═══ Records to process

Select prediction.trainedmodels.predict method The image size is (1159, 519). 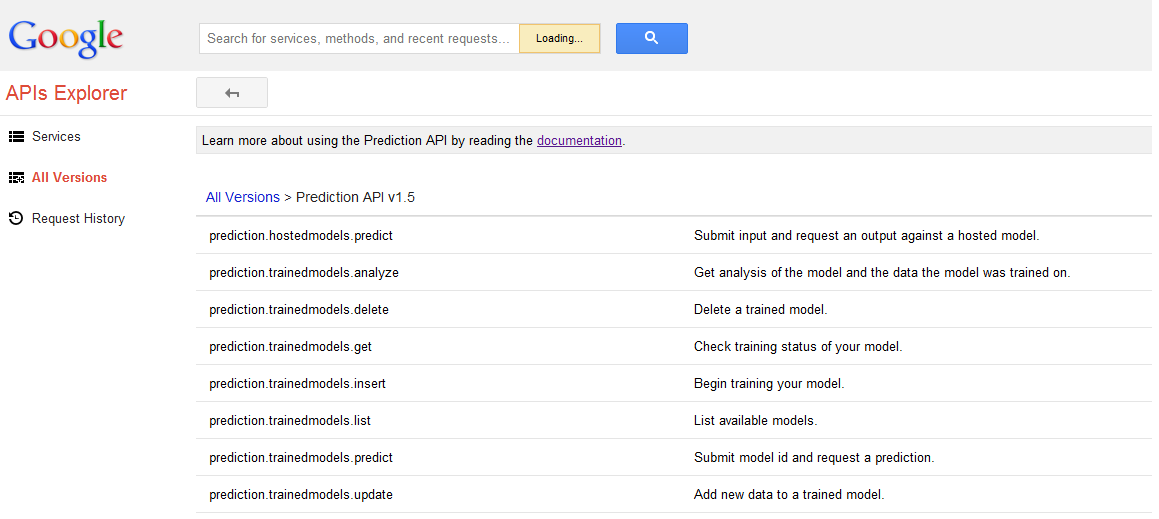pos(301,458)
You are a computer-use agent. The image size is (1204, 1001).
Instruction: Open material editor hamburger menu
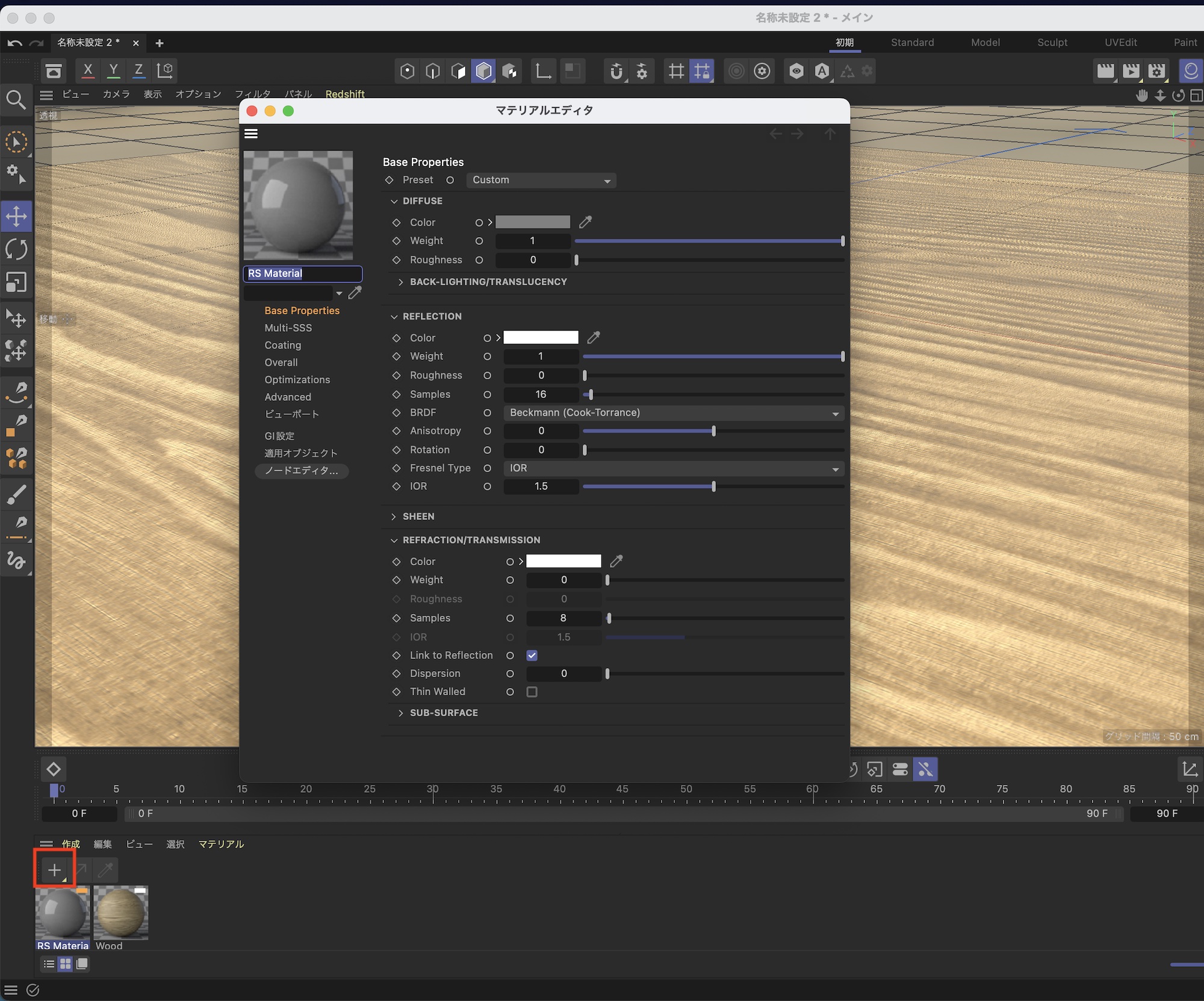(x=251, y=134)
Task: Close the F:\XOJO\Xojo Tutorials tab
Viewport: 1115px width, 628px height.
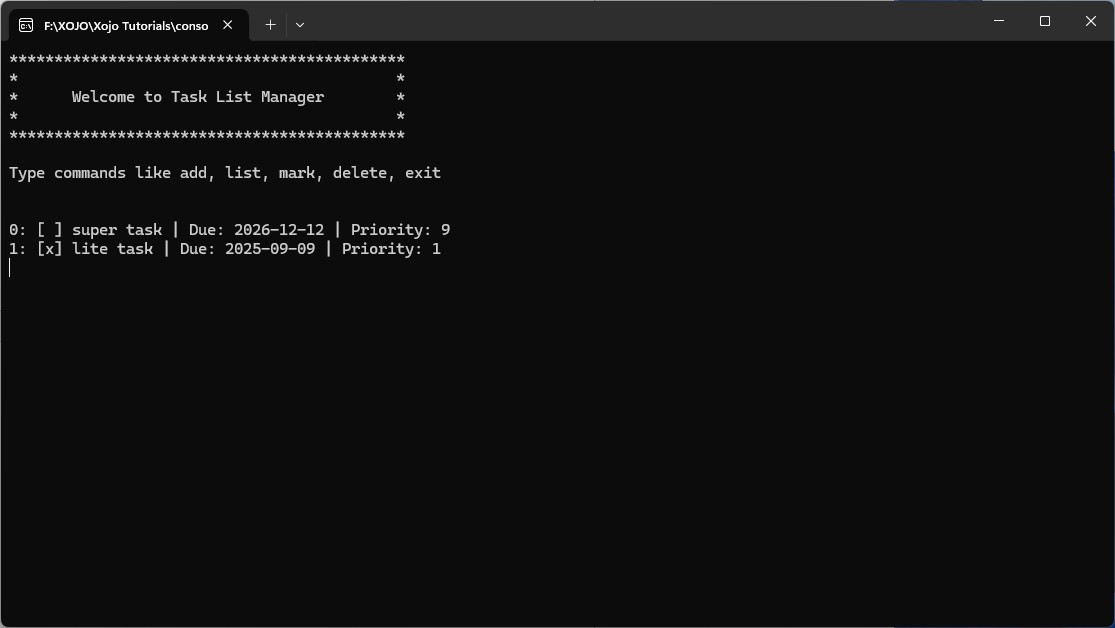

══════

* [Short exercise]
Rewrite everything from the line containing "You are a computer-use" down to the end of the data as a Markdown table with the columns Row and Line. Skip blank lines and leave out the pictures.

* [Expected answer]
| Row | Line |
|---|---|
| 1 | You are a computer-use agent. The image size is (1204, 1001). |
| 2 | Instruction: Open material editor hamburger menu |
| 3 | (x=251, y=134) |
| 4 | Task: Close the F:\XOJO\Xojo Tutorials tab |
| 5 | Viewport: 1115px width, 628px height. |